Edgar Degas is probably best known for his paintings of dancers. Magical, poetic paintings, they beautifully showcase the ideal form of a dancer, and the idealism of dance performance. But some of my favorite Degas works are about an entirely different show--horse racing.
I've been pondering for a while the idea that horses and dancers provide similarly interesting forms for artists--lots of muscle, elegant poses, and a variety of emotions to explore. Degas is one artist who explored the similarities quite thoroughly. In my post on Marino Marini and his sculpture of the phallic horse, I do not mention his exploration of the female human form in his own dancers. Two artists with such starkly different ways of representing form seemingly take interest in the same subject.

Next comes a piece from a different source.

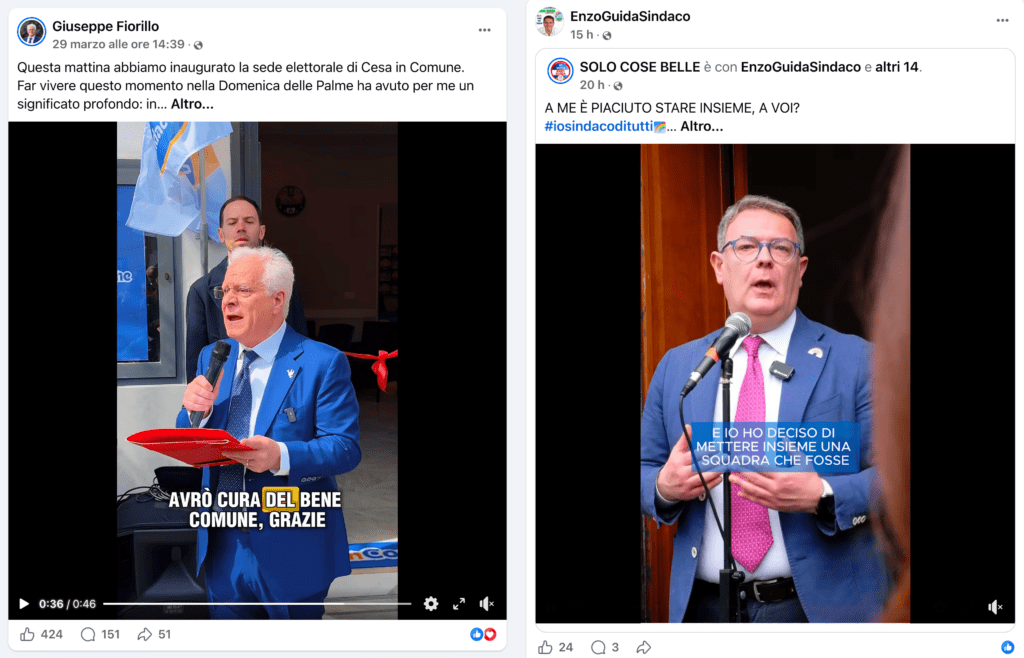Image resolution: width=1024 pixels, height=658 pixels.
Task: Open the #iosindacoditutti hashtag
Action: tap(598, 126)
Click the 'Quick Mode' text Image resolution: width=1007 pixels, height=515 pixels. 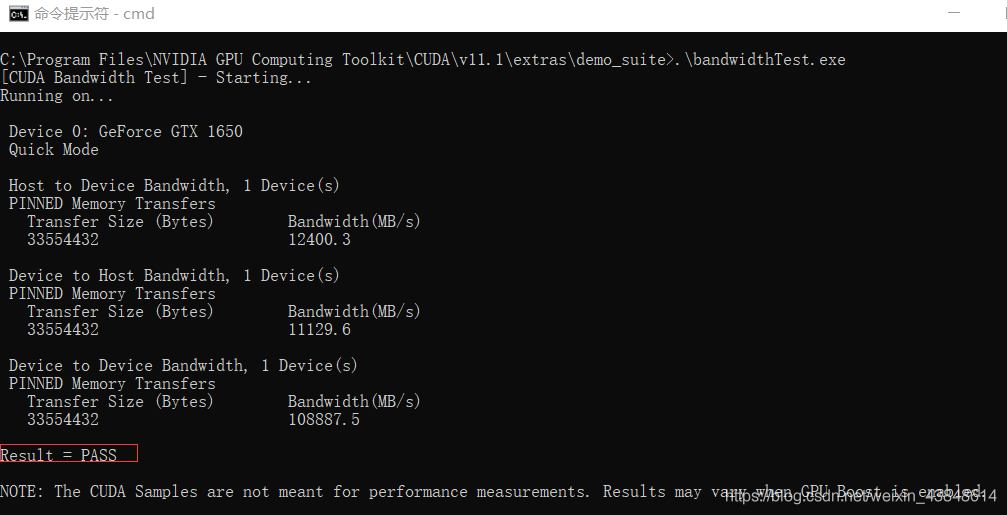point(54,150)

The above example of Degas' small scale sculptures, like most of these works, was originally formed of wax. Most weren't cast into bronze until after his death in 1917. Most people agree that he used these small and quickly formed wax sculptures to observe and better understand a form before he painted it. You can see horses repeating this pose in many of his horse racing works. The work below, At the Races (c.1885-1892) shows horses in a variety of positions. Troll through a google search of "degas horses" and you'll see any number of works with similar subject, even similar composition. And he worked on his paintings of women in this way too - the motif of women bathing, usually seen from behind with a clear view of the back, is explored over and over in small wax (now bronze) sculptures. The National Gallery in DC has great examples of Degas sculpture and painting.

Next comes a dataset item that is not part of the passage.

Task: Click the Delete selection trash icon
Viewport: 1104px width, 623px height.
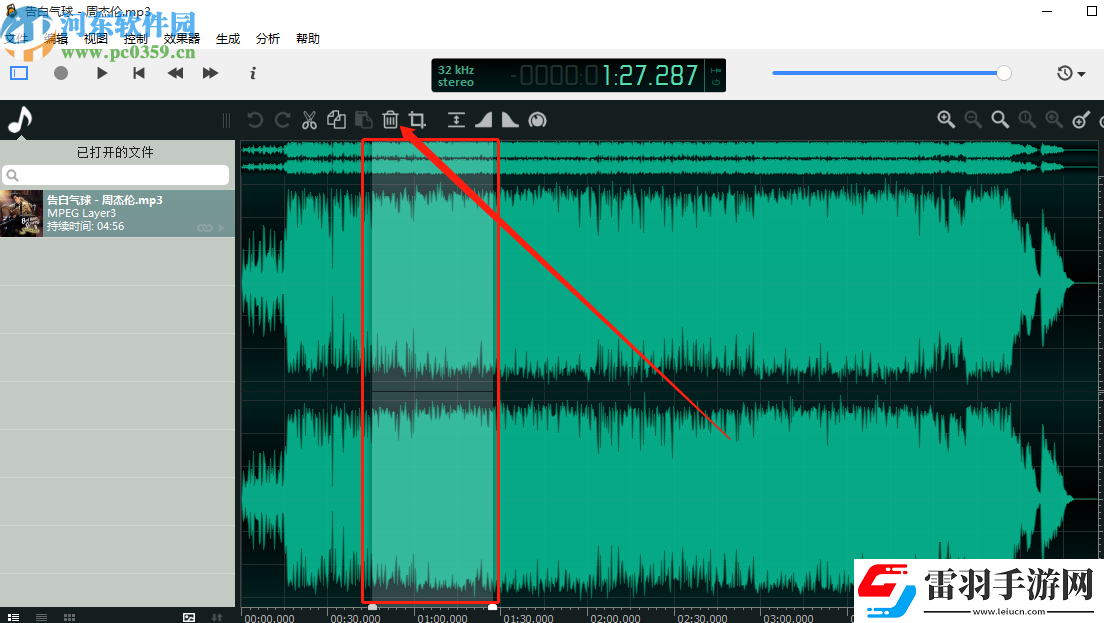Action: pyautogui.click(x=390, y=119)
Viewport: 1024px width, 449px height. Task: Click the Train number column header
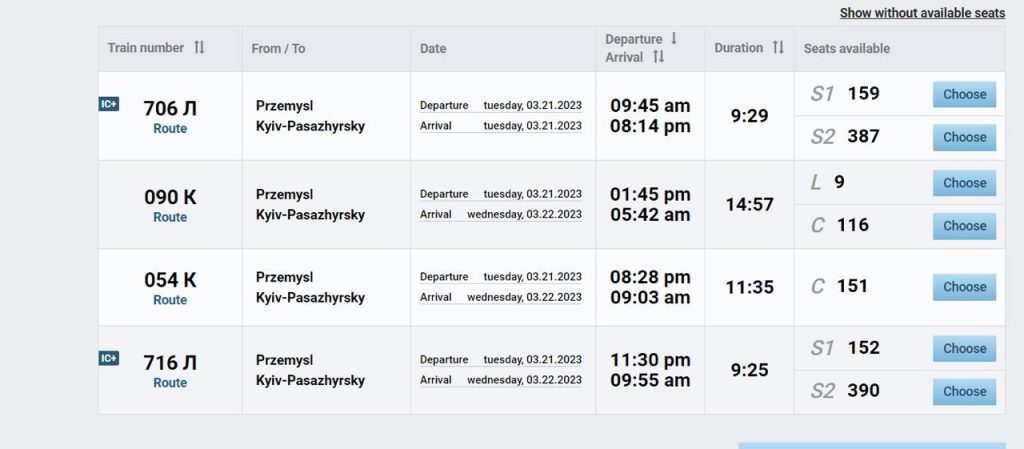[x=146, y=48]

So why is it interesting? The sheer number of horses Degas painted, for one (and Marini sculpted). Yes, they may have sold well, but he was personally intrigued by them too. In the late 19th century, artists felt their independence and the existence of artistic license in everything from medium to subject matter more than ever before. An artist like Degas choosing to paint or sculpt two things over and over and over again is a shift in the art world--Courbet, his predecessor by a few years, painted landscapes over and over and over again, churning out hundreds. But that was to make a living. Not because they were fundamentally of interest to Courbet as an artist. Degas, and Marini, both saw in horses and dancers a fascinating subject whose forms could (and did) take years to explore.
So where does an artist like Takashi Murakami fit in? He recreates works, re-works subjects, and churns on motifs over and over again, but does he decide what his work will be, or does the market?